> [TASK DESCRIPTION]
After locating "Task: Click the left edge panel resize handle", return its line and all lines that follow through the end of the listing below, exactly; leave out pictures.
☆ ☆ ☆ ☆
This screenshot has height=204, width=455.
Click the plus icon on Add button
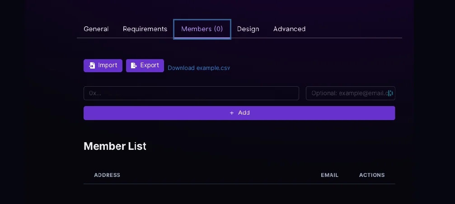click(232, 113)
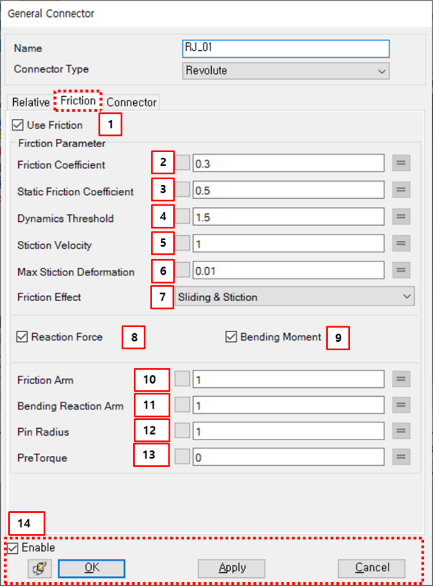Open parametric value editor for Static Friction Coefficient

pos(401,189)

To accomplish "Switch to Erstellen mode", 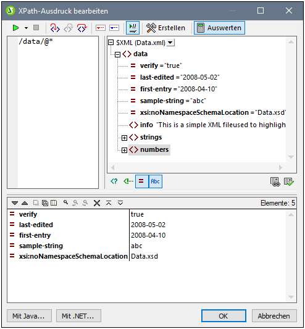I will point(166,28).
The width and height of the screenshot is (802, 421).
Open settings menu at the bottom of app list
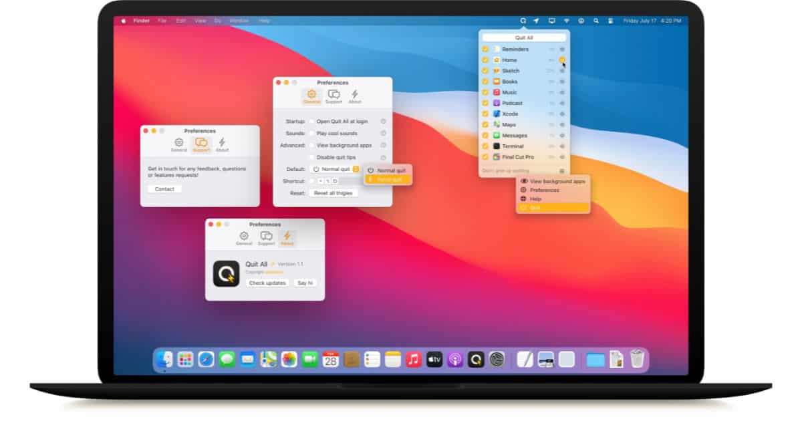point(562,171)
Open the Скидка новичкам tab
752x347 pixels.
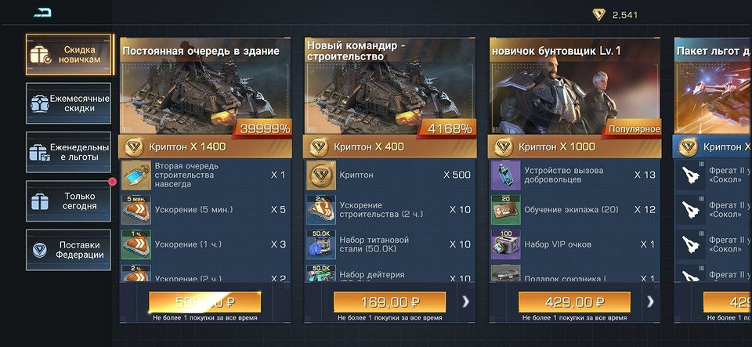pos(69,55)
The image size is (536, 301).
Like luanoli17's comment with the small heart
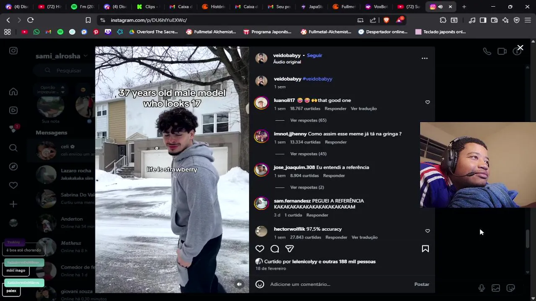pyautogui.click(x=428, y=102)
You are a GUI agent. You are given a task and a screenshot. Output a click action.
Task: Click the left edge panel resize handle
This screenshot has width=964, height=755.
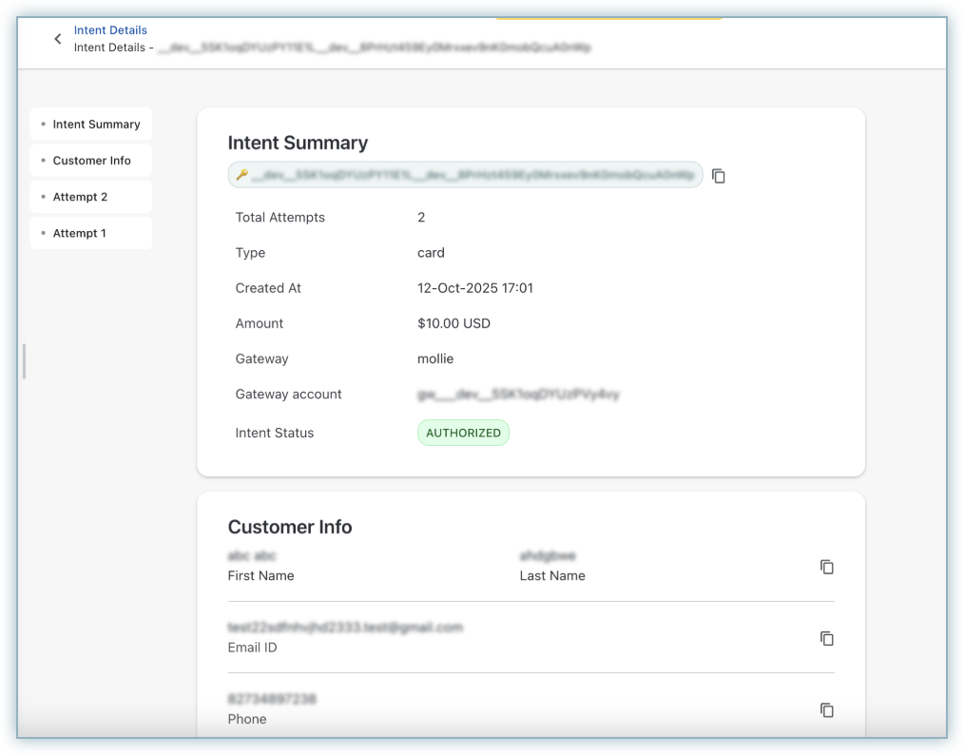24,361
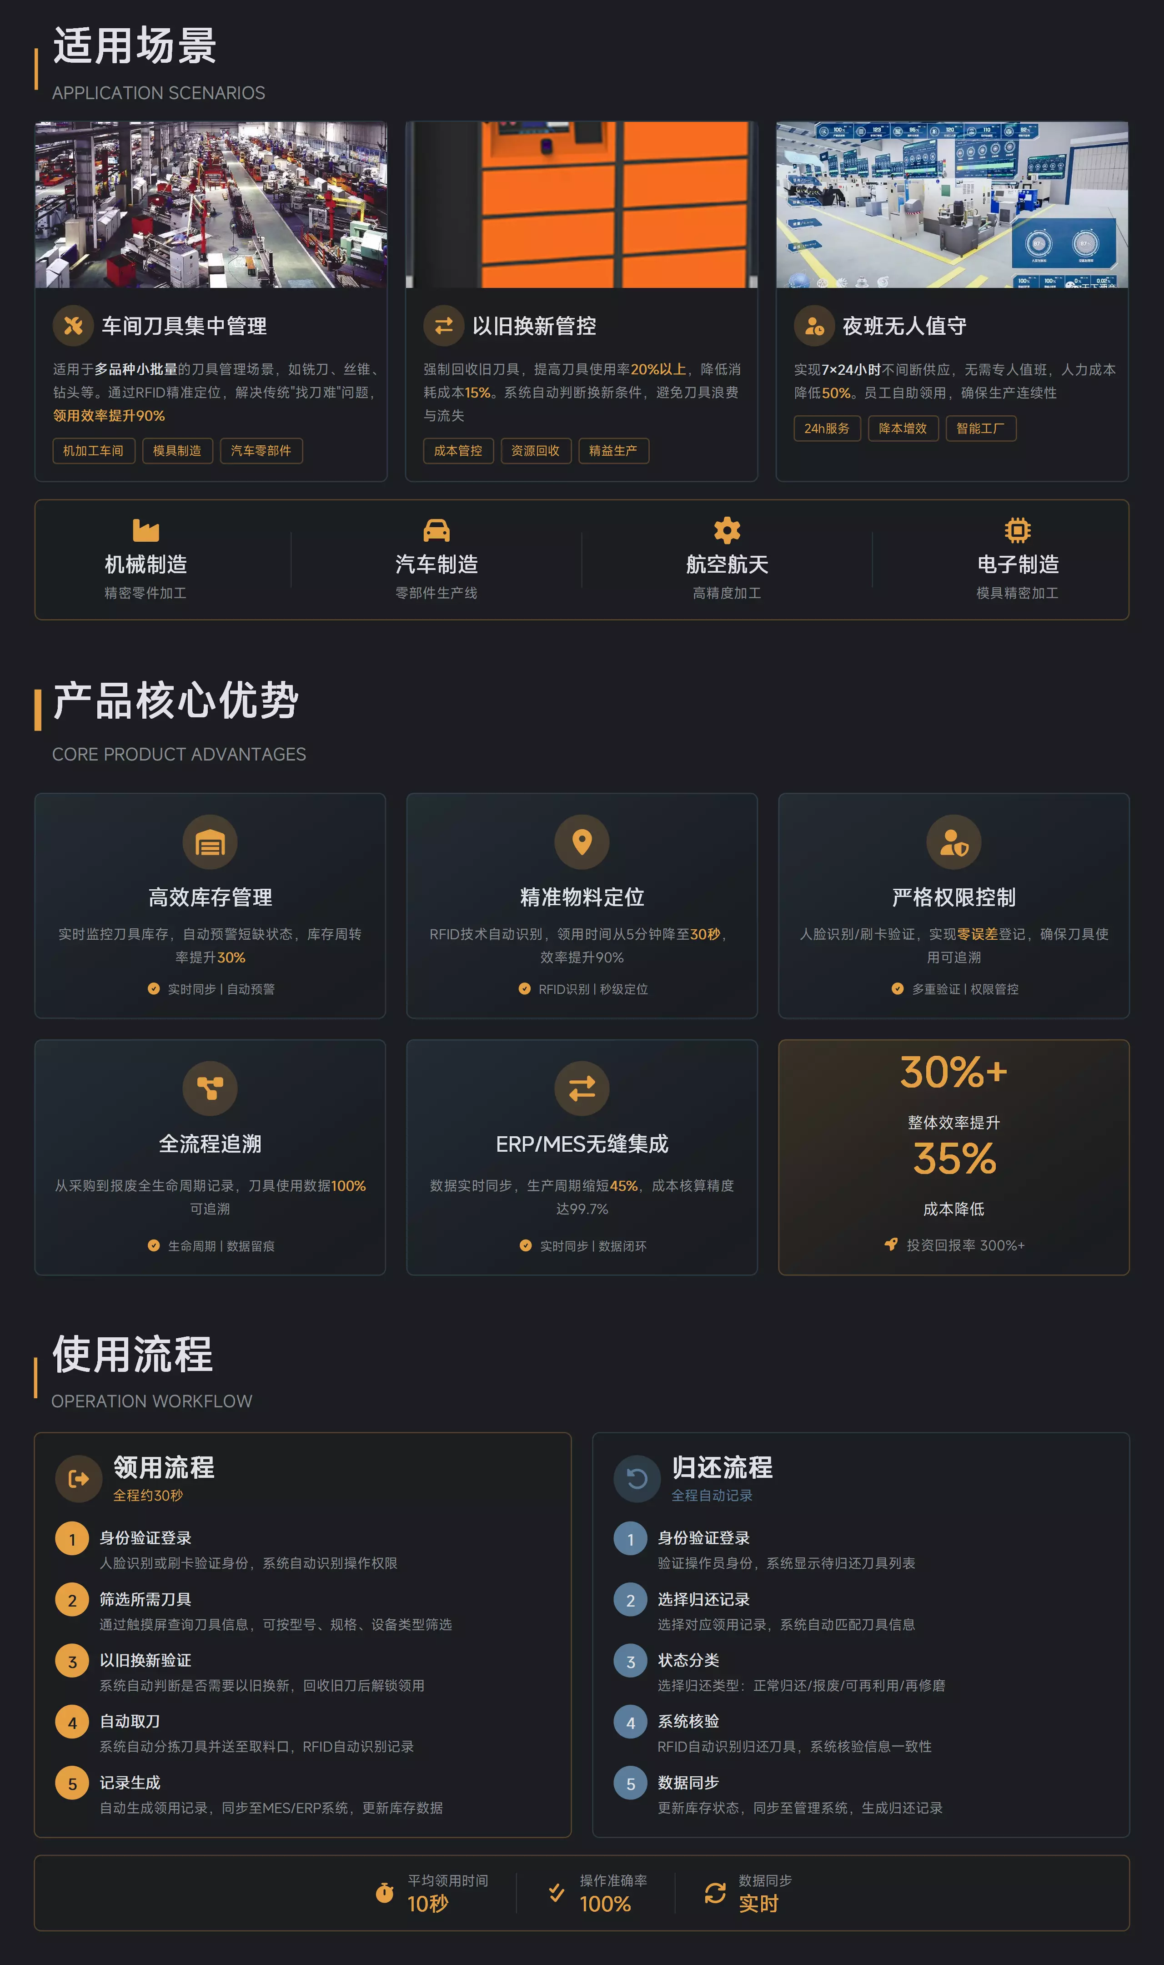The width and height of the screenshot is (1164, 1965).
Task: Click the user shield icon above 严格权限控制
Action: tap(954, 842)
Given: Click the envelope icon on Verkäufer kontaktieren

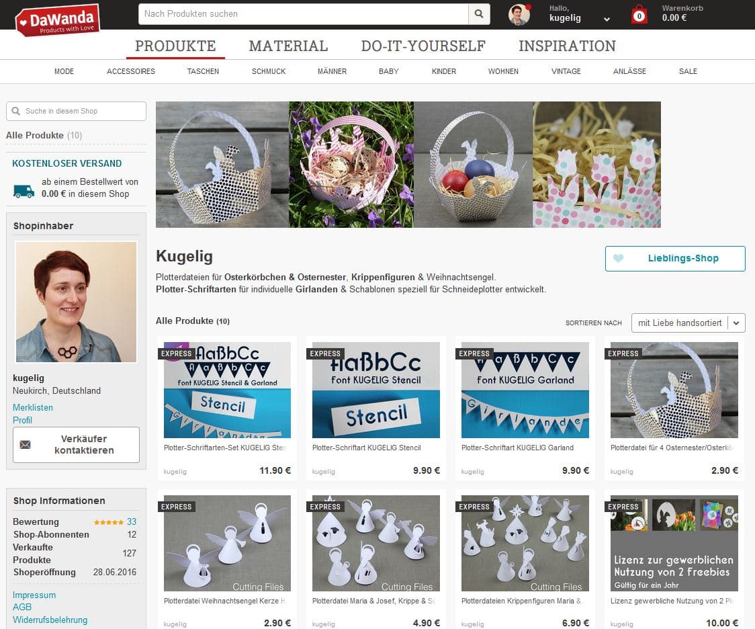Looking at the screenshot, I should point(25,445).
☆ ☆ ☆ ☆
> [OUTPUT]
Task: Click the left edge panel resize handle
This screenshot has width=964, height=755.
24,361
The width and height of the screenshot is (1164, 1965).
Task: Click the user shield icon above 严格权限控制
Action: tap(954, 842)
Given: Click the envelope icon on Verkäufer kontaktieren

Looking at the screenshot, I should point(25,445).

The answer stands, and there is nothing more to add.